BMC Physiology 2008, 8:21doi:10.1186/1472-6793-8-21

Published:	1 December 2008

Abstract

Background

There are only few data relating the metabolic consequences of feeding diets very low in n-3 fatty acids. This experiment carried out in mice aims at studying the impact of dietary n-3 polyunsaturated fatty acids (PUFA) depletion on hepatic metabolism.

Results

n-3 PUFA depletion leads to a significant decrease in body weight despite a similar caloric intake or adipose tissue weight. n-3 PUFA depleted mice exhibit hypercholesterolemia (total, HDL, and LDL cholesterol) as well as an increase in hepatic cholesteryl ester and triglycerides content. Fatty acid pattern is profoundly modified in hepatic phospholipids and triglycerides. The decrease in tissue n-3/n-6 PUFA ratio correlates with steatosis. Hepatic mRNA content of key factors involved in lipid metabolism suggest a decreased lipogenesis (SREBP-1c, FAS, PPARγ), and an increased β-oxidation (CPT1, PPARα and PGC1α) without modification of fatty acid esterification (DGAT2, GPAT1), secretion (MTTP) or intracellular transport (L-FABP). Histological analysis reveals alterations of liver morphology, which can not be explained by inflammatory or oxidative stress.
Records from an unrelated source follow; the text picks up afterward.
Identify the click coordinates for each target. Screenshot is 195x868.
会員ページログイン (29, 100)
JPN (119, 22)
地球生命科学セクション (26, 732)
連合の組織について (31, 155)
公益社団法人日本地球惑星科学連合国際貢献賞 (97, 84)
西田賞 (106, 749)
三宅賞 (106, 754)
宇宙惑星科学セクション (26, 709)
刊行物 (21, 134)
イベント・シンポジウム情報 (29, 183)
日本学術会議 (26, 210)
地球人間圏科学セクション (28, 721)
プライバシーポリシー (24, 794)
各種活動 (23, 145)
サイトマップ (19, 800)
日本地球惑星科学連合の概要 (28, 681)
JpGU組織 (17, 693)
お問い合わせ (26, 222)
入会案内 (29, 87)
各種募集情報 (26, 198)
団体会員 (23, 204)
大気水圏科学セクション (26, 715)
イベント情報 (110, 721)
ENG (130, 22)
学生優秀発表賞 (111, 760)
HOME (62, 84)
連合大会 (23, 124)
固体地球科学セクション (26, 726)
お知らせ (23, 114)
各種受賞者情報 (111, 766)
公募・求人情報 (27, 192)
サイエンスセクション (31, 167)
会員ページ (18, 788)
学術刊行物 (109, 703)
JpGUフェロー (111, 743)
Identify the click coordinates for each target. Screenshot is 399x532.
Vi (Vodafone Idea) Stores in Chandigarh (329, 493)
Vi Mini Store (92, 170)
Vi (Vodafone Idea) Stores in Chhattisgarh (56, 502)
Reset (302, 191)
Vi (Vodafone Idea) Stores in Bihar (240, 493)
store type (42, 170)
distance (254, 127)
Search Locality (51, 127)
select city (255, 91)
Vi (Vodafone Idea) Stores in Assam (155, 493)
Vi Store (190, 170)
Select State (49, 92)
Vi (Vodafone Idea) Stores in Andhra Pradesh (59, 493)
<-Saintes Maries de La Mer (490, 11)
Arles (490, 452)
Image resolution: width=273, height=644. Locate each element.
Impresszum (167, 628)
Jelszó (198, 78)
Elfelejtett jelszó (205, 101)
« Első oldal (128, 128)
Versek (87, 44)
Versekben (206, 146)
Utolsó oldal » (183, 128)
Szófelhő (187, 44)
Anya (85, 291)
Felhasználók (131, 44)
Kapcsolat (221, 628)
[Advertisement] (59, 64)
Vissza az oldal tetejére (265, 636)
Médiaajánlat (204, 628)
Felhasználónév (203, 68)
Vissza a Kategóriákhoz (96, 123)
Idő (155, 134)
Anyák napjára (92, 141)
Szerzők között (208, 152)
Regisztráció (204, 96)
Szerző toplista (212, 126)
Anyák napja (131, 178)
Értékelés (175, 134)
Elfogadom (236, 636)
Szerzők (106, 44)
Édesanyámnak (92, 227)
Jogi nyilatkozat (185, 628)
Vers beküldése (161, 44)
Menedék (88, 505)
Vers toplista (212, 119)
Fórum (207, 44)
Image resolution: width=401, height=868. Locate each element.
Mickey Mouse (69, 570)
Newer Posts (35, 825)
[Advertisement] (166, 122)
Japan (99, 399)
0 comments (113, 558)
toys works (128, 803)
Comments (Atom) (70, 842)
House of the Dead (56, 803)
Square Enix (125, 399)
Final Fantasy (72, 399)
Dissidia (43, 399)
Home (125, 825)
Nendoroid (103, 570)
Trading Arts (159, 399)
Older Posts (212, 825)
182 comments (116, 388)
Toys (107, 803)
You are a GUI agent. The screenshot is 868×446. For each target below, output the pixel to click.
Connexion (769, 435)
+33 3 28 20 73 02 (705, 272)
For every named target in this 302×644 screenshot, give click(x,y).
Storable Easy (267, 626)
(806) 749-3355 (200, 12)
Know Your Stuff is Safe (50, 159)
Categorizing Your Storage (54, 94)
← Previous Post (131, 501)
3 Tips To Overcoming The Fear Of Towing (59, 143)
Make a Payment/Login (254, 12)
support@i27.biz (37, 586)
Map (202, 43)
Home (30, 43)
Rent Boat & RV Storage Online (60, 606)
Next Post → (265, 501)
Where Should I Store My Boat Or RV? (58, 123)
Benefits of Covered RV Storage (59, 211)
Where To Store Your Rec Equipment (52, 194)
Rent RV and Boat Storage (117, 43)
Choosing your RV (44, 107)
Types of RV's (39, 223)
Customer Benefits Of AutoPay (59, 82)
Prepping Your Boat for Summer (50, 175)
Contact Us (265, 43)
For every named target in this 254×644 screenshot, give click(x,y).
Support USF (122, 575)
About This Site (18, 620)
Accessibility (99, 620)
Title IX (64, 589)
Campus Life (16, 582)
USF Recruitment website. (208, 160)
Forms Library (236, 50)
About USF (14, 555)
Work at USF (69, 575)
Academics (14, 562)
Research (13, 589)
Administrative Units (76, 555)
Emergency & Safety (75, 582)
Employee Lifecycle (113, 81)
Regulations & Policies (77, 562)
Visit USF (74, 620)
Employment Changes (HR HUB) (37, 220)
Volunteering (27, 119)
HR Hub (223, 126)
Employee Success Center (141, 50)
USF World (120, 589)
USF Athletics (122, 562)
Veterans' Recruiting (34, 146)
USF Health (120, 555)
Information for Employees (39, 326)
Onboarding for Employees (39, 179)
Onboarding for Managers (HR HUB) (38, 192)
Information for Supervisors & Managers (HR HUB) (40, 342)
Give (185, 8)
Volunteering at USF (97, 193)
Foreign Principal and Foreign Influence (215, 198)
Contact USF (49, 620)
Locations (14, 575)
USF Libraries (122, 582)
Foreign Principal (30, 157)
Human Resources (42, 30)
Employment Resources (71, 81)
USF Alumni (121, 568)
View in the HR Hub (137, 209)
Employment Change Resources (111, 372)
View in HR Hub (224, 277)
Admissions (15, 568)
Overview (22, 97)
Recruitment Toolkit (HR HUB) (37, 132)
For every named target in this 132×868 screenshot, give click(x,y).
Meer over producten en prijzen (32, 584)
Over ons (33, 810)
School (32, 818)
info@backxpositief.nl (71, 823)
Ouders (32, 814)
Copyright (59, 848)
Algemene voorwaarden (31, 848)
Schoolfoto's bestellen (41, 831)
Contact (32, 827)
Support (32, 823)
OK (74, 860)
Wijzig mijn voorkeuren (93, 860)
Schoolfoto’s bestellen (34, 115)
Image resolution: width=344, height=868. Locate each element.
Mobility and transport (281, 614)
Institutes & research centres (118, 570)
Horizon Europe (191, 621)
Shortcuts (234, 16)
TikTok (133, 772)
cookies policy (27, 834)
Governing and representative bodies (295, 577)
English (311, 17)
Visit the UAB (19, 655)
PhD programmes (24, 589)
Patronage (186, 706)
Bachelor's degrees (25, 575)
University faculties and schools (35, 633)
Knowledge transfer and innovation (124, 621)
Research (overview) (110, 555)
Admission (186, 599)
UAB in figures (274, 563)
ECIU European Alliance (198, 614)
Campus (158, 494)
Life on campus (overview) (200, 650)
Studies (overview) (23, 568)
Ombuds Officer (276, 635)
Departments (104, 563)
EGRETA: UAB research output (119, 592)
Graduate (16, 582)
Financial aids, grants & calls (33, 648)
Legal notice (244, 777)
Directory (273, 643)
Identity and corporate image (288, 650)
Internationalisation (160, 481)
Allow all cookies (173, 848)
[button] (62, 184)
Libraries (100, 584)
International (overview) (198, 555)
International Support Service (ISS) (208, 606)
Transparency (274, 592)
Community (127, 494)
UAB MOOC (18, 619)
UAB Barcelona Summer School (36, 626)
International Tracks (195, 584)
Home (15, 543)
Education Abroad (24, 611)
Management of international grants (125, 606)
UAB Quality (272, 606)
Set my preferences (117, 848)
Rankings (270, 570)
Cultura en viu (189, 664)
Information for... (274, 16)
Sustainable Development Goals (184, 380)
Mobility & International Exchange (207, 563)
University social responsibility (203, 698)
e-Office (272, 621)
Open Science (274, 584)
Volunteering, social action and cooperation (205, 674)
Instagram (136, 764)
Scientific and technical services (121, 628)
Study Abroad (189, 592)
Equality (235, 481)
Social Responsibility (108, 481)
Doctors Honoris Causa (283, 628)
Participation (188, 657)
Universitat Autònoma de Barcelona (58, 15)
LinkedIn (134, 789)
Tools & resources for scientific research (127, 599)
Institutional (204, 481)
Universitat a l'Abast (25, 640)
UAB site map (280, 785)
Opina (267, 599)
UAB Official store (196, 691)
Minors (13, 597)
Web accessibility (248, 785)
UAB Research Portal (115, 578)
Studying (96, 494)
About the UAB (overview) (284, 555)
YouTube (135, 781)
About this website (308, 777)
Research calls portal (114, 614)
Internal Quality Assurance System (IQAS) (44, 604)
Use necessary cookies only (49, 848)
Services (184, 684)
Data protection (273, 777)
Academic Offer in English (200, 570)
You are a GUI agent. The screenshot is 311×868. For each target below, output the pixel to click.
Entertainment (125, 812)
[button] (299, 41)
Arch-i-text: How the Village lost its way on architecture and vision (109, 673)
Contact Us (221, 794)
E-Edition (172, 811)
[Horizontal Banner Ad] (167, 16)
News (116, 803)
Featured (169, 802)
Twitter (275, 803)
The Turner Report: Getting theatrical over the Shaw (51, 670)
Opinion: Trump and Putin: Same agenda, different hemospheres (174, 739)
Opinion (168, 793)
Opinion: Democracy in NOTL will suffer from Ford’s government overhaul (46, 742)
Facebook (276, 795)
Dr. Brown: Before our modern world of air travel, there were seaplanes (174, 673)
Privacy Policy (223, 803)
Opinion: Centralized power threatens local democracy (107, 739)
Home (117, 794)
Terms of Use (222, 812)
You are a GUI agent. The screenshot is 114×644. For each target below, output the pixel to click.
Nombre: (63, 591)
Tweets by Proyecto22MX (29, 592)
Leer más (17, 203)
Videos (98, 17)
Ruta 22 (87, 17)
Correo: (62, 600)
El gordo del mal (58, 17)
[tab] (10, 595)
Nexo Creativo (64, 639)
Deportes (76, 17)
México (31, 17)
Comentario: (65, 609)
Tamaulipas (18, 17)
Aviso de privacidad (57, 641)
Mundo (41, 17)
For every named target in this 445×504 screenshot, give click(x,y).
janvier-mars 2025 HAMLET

However, several proteins involved in the unfolded protein response are decreased in depleted mice.

Conclusion

n-3 PUFA depletion leads to important metabolic alterations in murine liver. Steatosis occurs through a mechanism independent of the shift between β-oxidation and lipogenesis. Moreover, long term n-3 PUFA depletion decreases the expression of factors involved in the unfolded protein response, suggesting a lower protection against endoplasmic reticulum stress in hepatocytes upon n-3 PUFA deficiency.